SolarReserve Solar Thermal Plant To Use Molten Salt
SolarReserve receives approval to begin construction on Crescent Dunes, Nevada solar thermal plant
SolarReserve, a Santa Monica-based company, gained approval from the federal government in December of last year to begin construction on its Crescent Dunes project, a solar thermal plant that will employ molten salt rather than water in order to store the heat it generates. SolarReserve's solar thermal plant will be built in Nye County, Nevada, near the city of Tonopah. Construction is expected to begin by mid-2011.
At the proposed solar thermal plant, a field of individually mounted sun-tracking mirrors, called heliostats, will focus the sun's rays on a large tank situated on top of a 653-foot tower.

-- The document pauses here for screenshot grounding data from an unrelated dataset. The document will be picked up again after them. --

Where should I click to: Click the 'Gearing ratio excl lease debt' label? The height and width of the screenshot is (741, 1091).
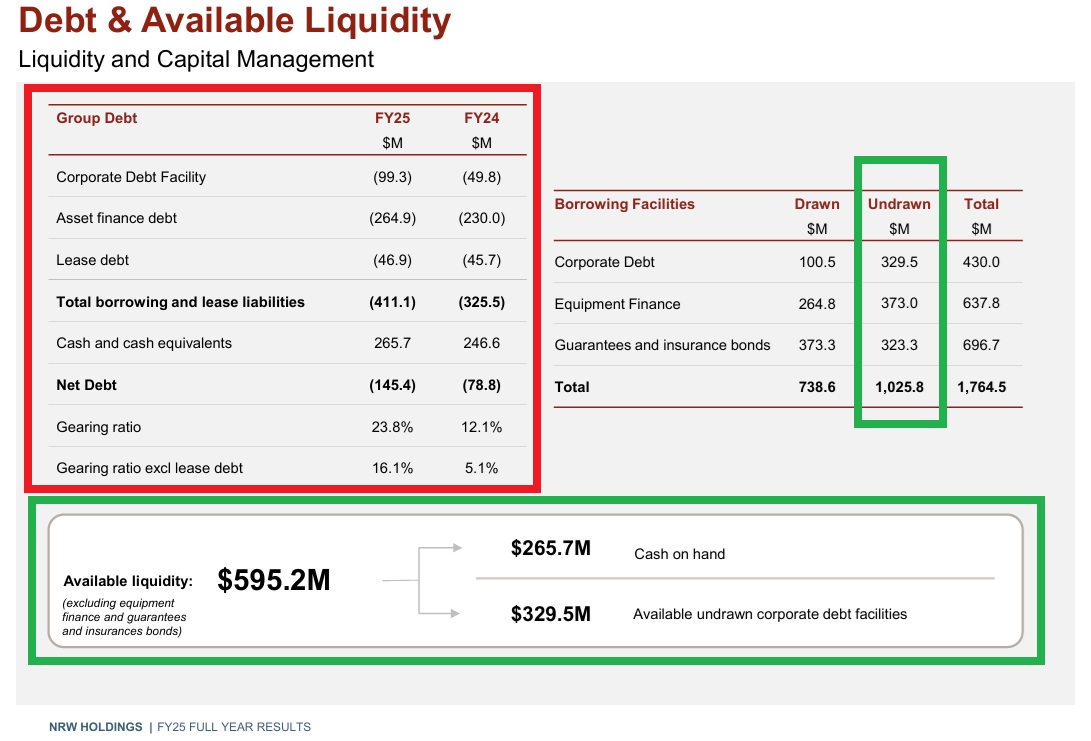click(x=149, y=468)
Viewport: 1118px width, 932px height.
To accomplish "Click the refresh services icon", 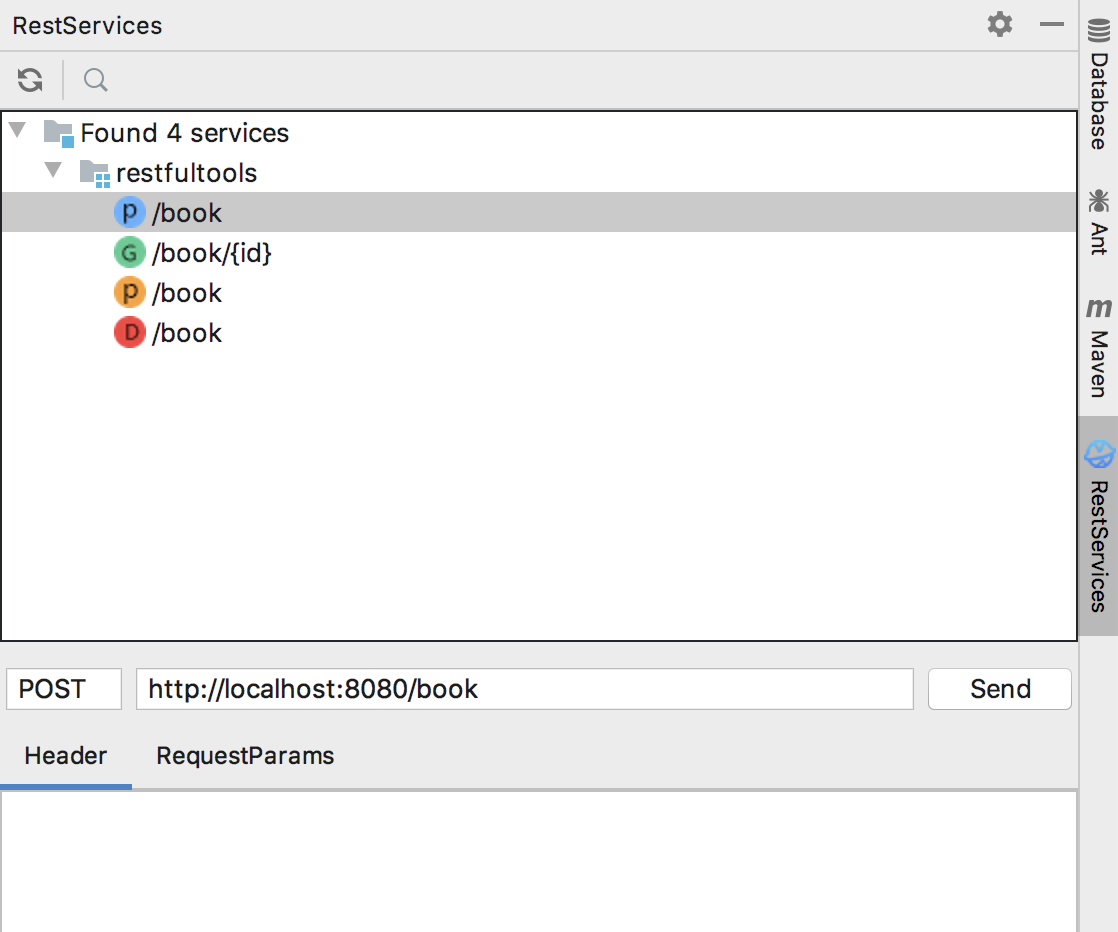I will click(x=30, y=80).
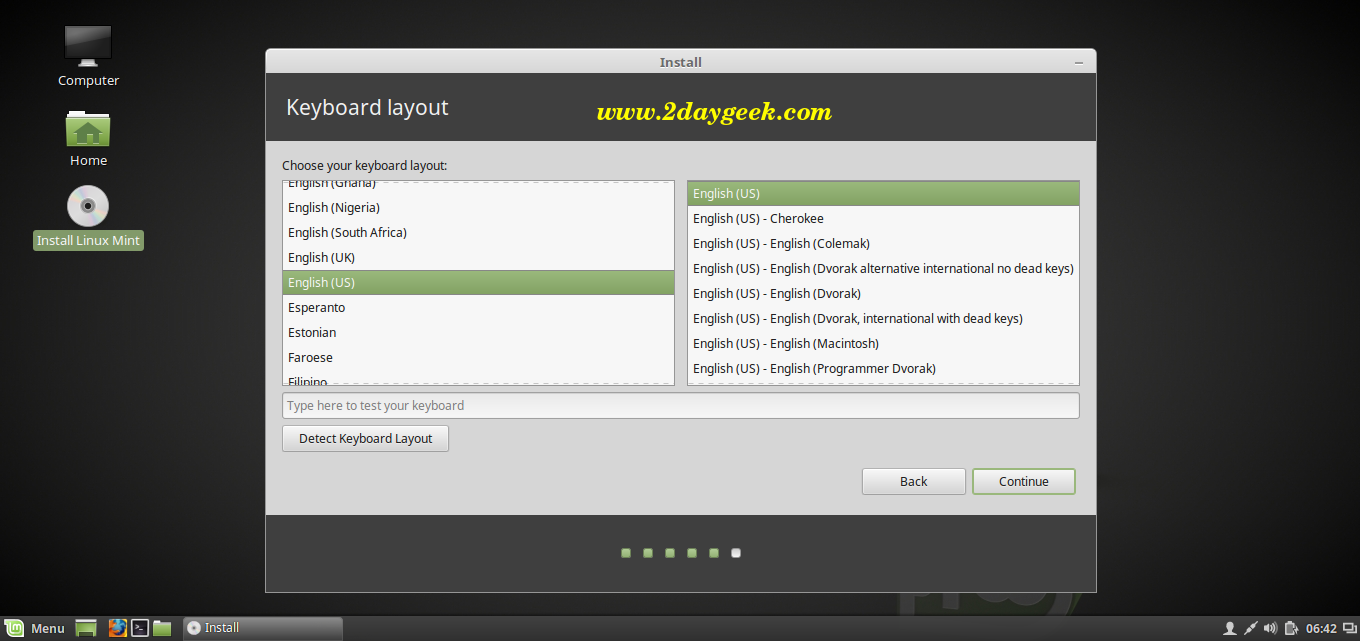Click the user account tray icon
Viewport: 1360px width, 641px height.
[x=1230, y=628]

At other solar thermal plants, such as those designed by eSolar and Brightsource Energy, this tank is filled with water, but at SolarReserve's proposed solar plant, the tank will be filled with molten salt. The mixture of sodium and potassium salts will be heated up to 1,050 degrees Fahrenheit and then pumped into a heat exchanger, where it will be used to power steam turbines and thereby generate electricity.

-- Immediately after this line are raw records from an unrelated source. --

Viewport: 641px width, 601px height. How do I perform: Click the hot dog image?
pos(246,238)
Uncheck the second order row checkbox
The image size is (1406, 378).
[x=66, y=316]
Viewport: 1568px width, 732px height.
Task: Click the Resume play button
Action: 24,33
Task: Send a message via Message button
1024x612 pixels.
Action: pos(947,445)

Because salt dissipates heat at a slower rate than water, SolarReserve's solar thermal plant will be more effective at storing energy than traditional solar thermal plants and will be able to supply energy to the grid for up to eight hours after the sun sets. The solar thermal plant will also be less weather-dependent, as passing clouds will not cause the molten salt to quickly lose energy. Concerns have been raised about this new technology, however, including whether the salt will form clumps or corrode pipes. It remains to be seen whether SolarReserve's solar thermal plant will be as viable in practice as it seems in theory.